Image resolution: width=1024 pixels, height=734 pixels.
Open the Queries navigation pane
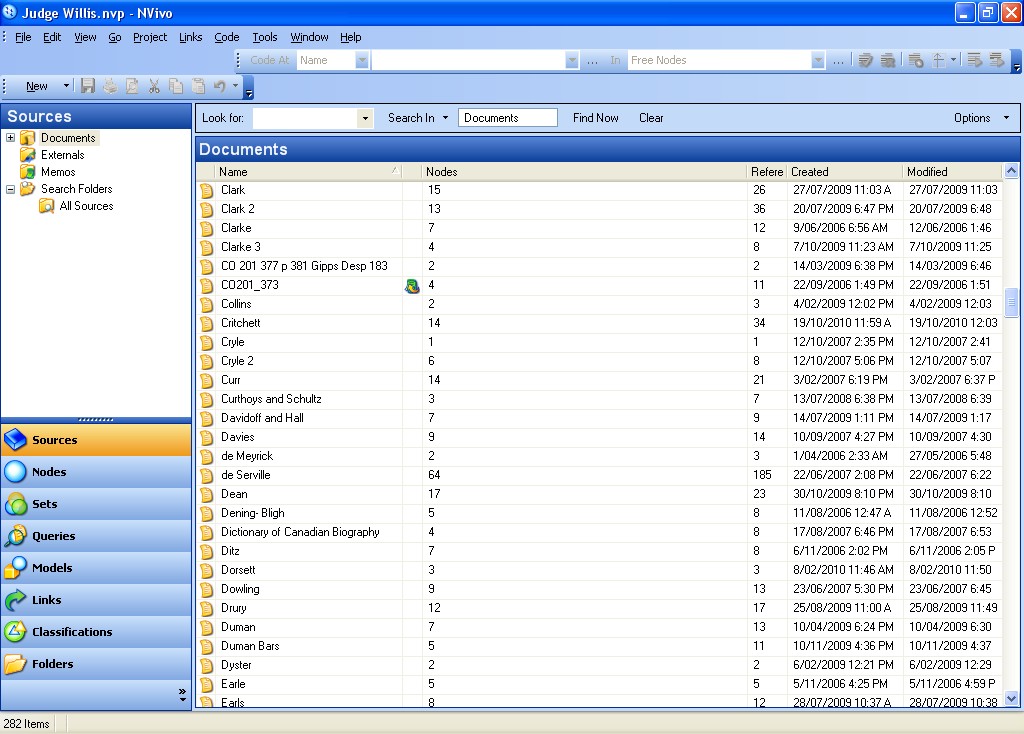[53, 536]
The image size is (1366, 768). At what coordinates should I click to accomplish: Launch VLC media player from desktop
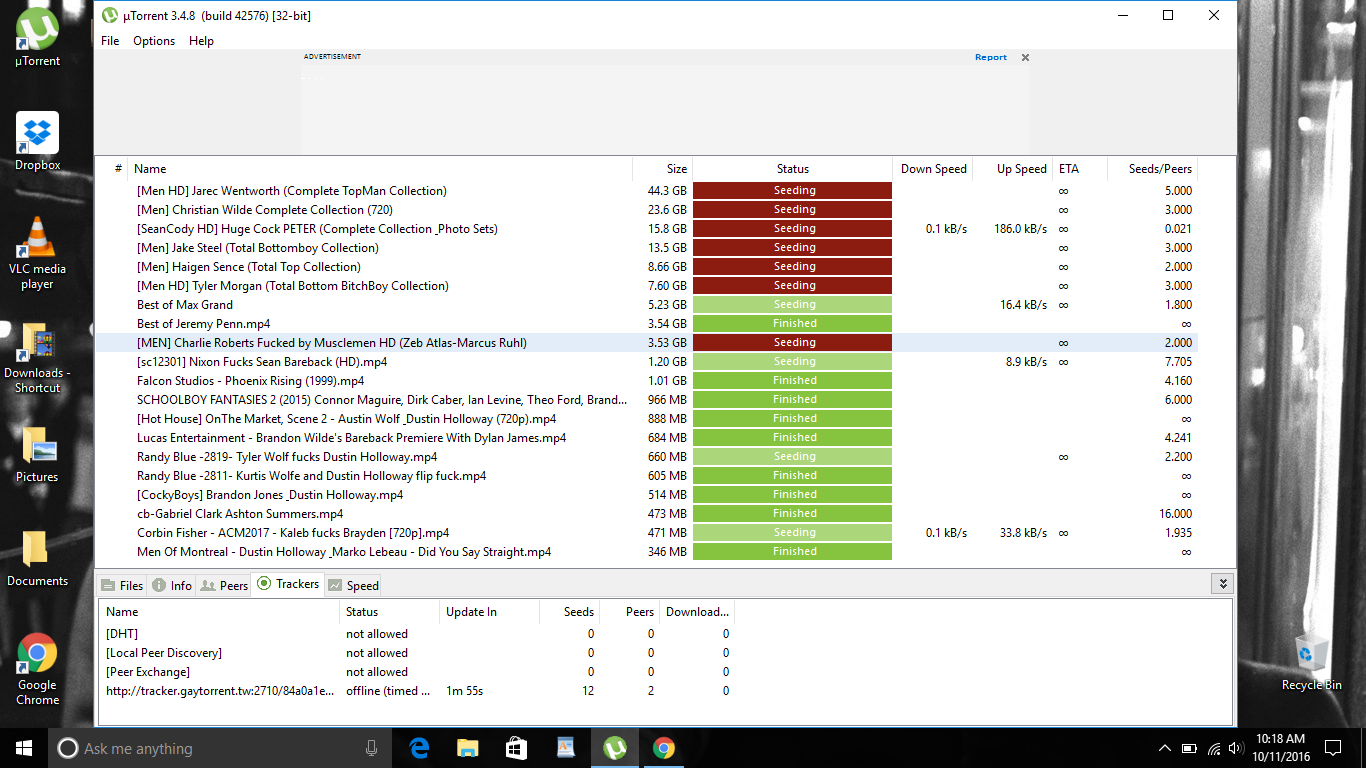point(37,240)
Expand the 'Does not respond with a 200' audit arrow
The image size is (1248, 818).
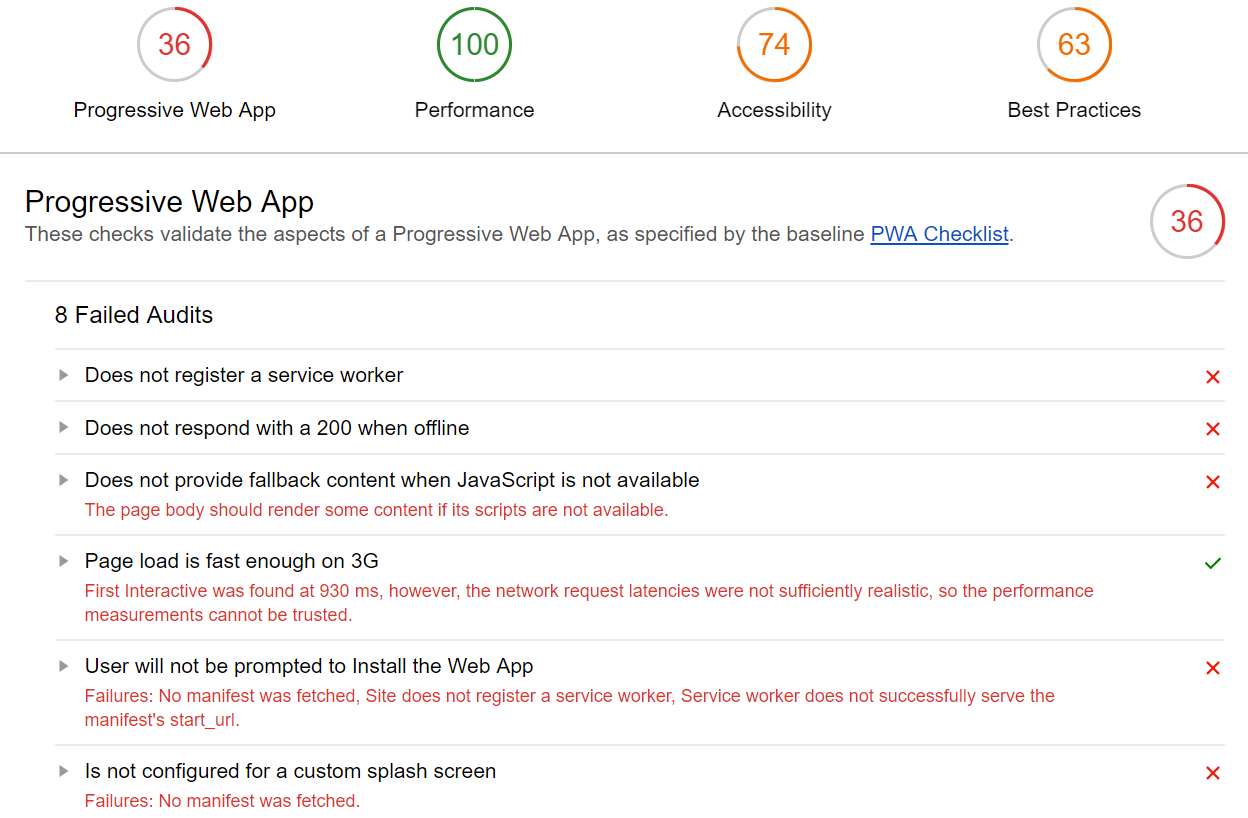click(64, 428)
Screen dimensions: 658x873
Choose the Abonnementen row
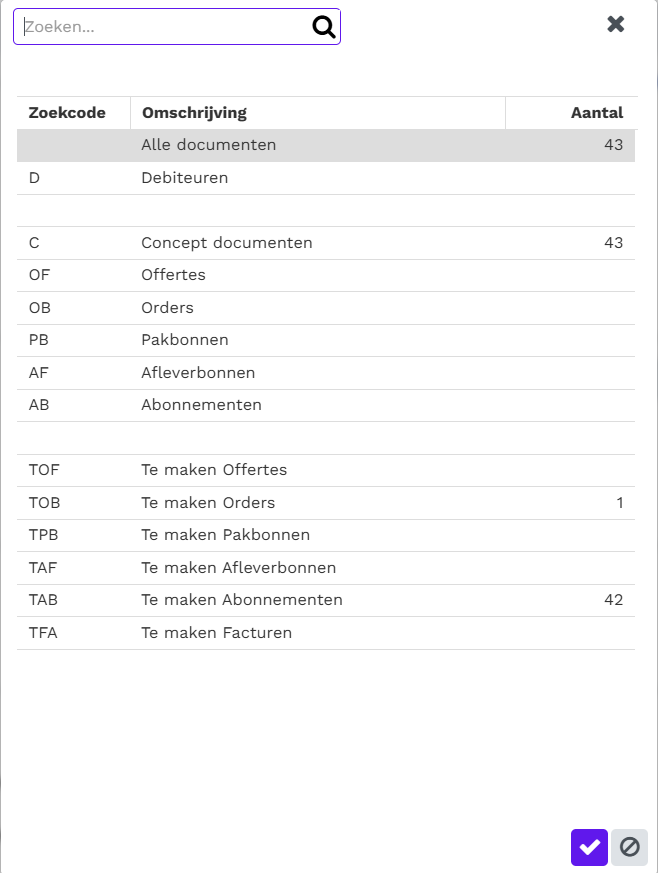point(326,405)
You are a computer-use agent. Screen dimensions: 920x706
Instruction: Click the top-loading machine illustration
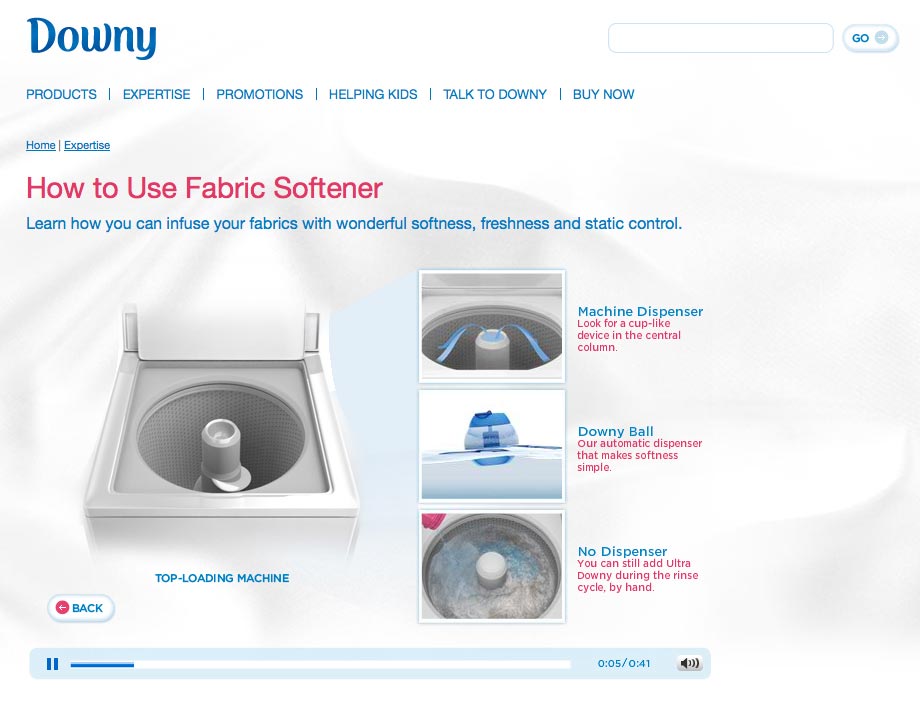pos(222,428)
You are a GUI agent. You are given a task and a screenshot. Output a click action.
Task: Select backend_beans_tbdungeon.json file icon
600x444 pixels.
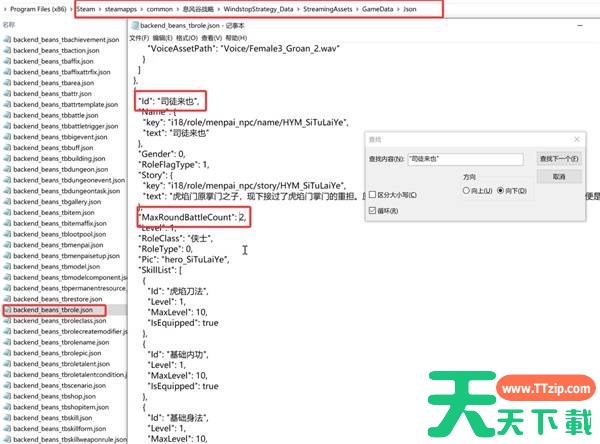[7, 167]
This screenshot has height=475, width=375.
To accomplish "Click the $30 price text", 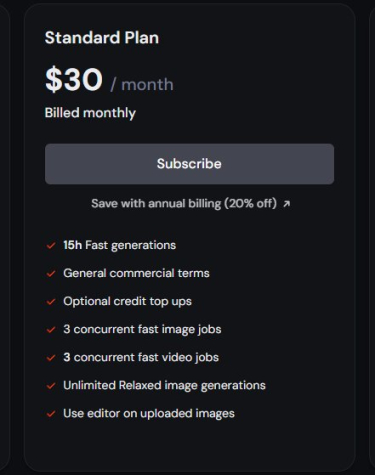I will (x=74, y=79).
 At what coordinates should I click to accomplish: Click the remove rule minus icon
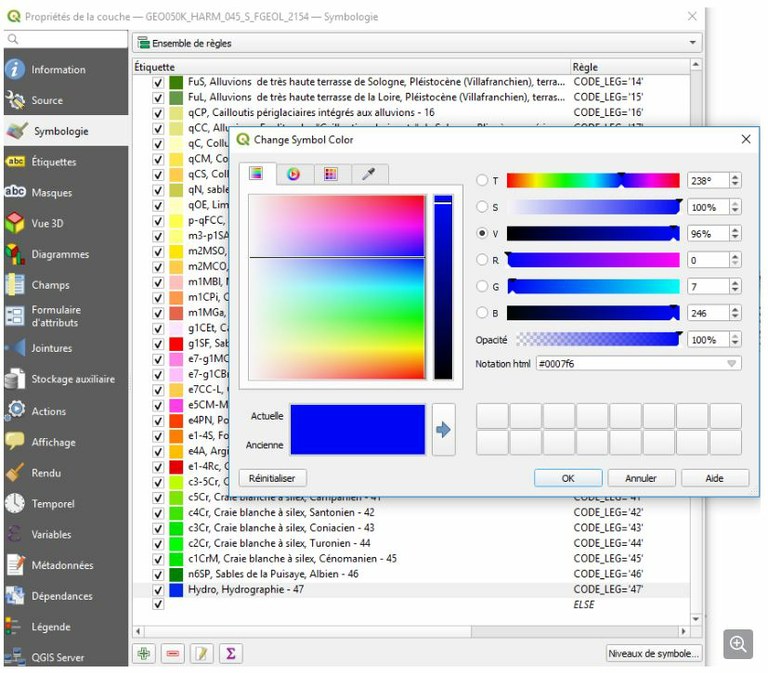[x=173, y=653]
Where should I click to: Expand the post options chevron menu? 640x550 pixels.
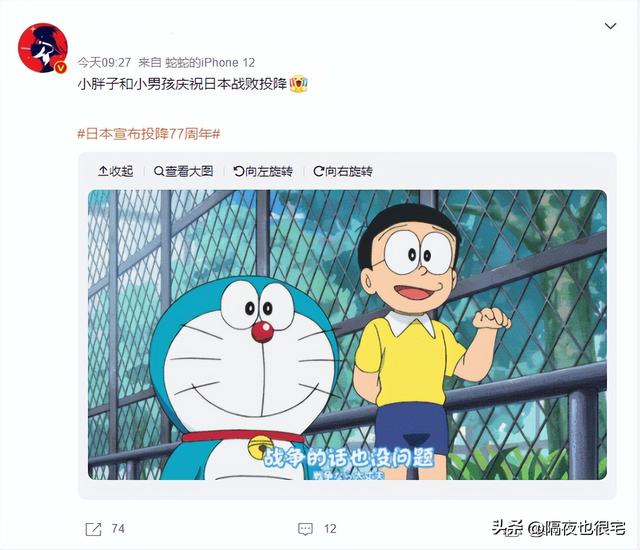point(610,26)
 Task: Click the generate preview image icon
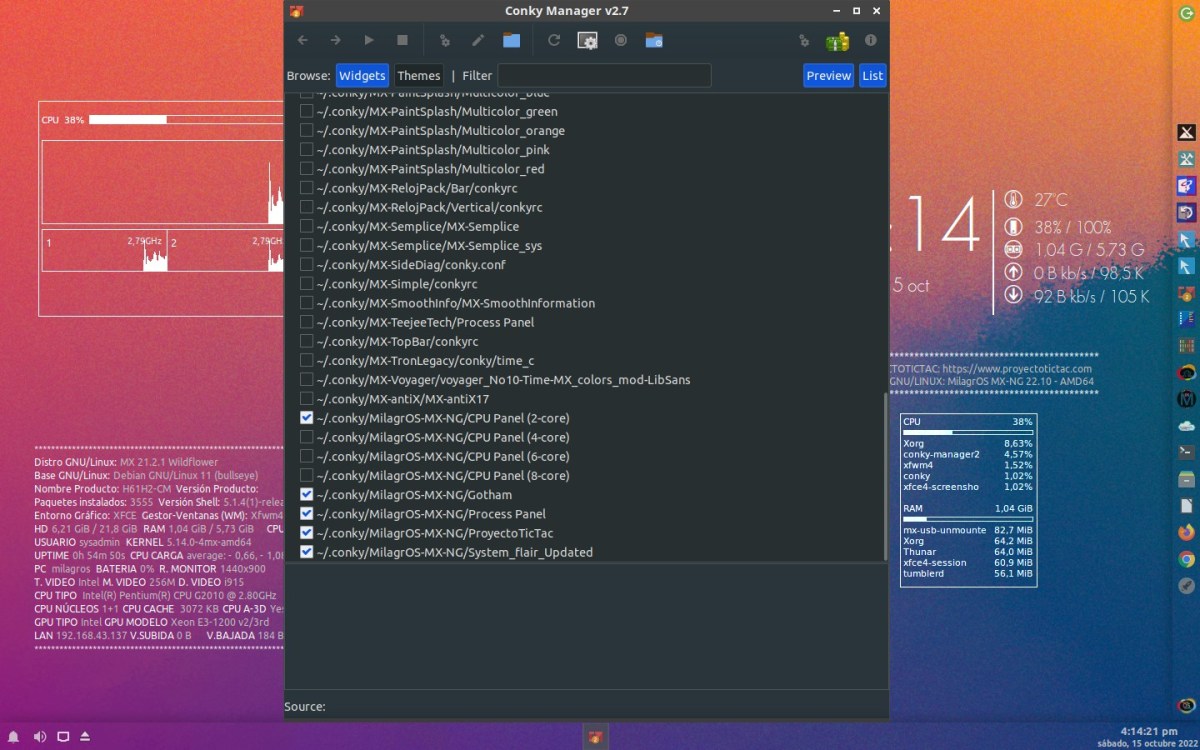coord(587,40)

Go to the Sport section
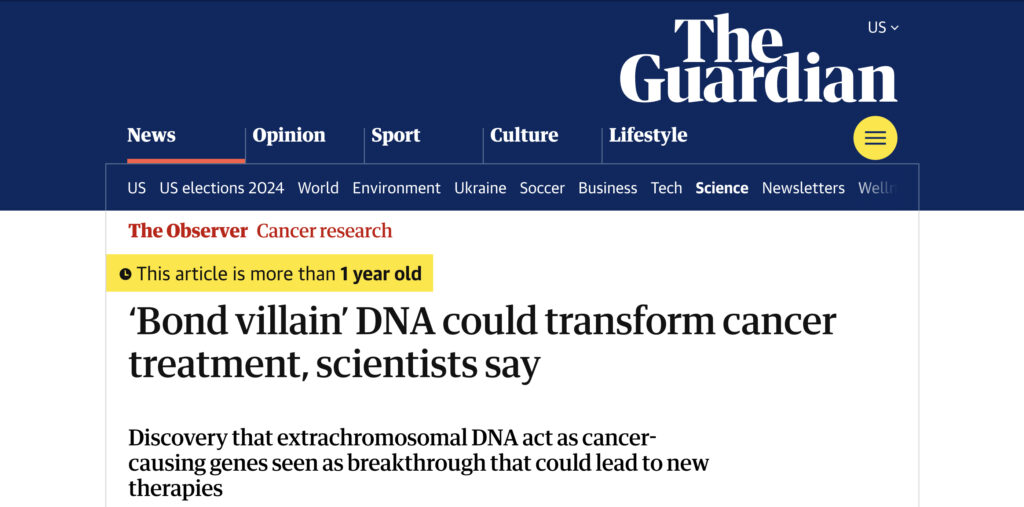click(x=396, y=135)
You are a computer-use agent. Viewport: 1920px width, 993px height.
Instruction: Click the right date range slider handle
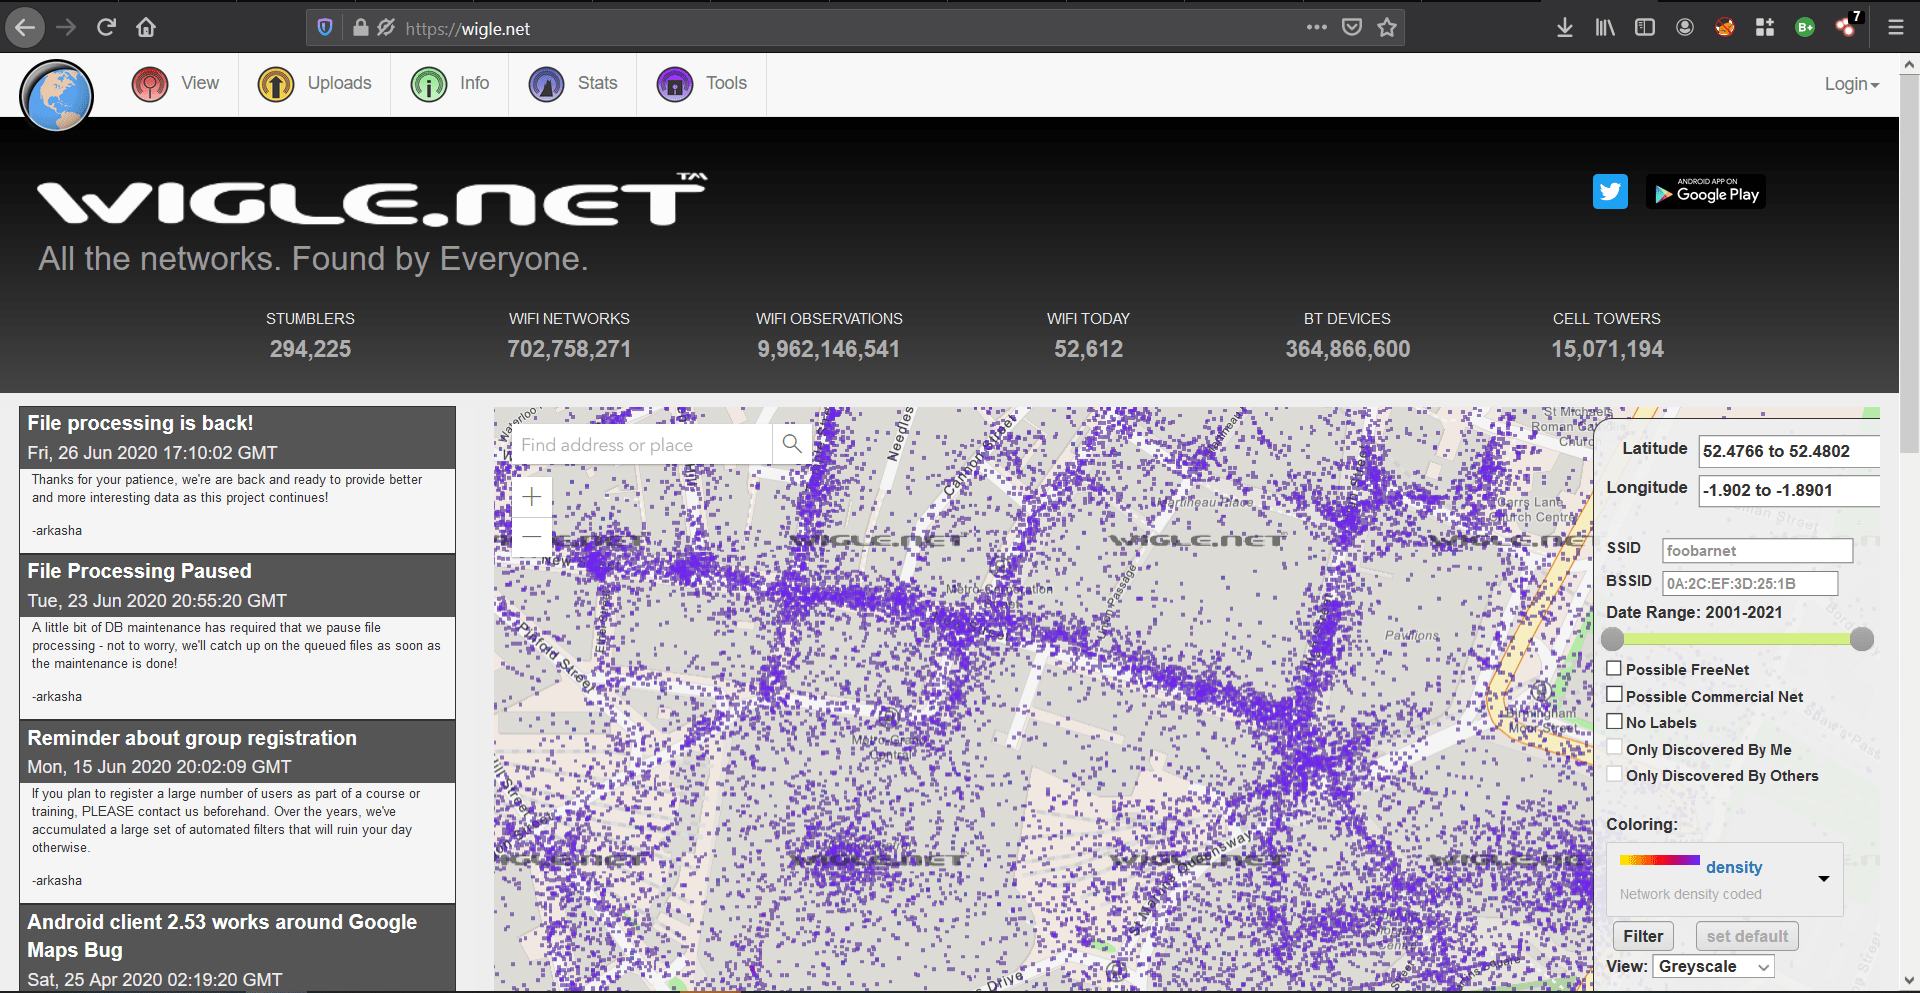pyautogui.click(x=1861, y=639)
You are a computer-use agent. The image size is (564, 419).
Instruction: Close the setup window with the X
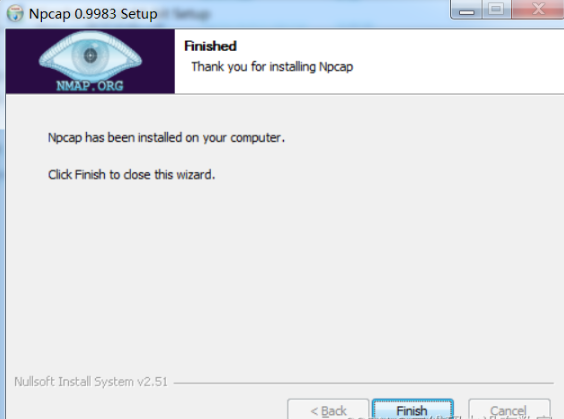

----

*What needs to be done*
Please return all lines in the material above that include the word "dimensions".

*Answer to this exercise*
Screen dimensions: 658x873
You are a computer-use agent. Screen dimensions: 920x706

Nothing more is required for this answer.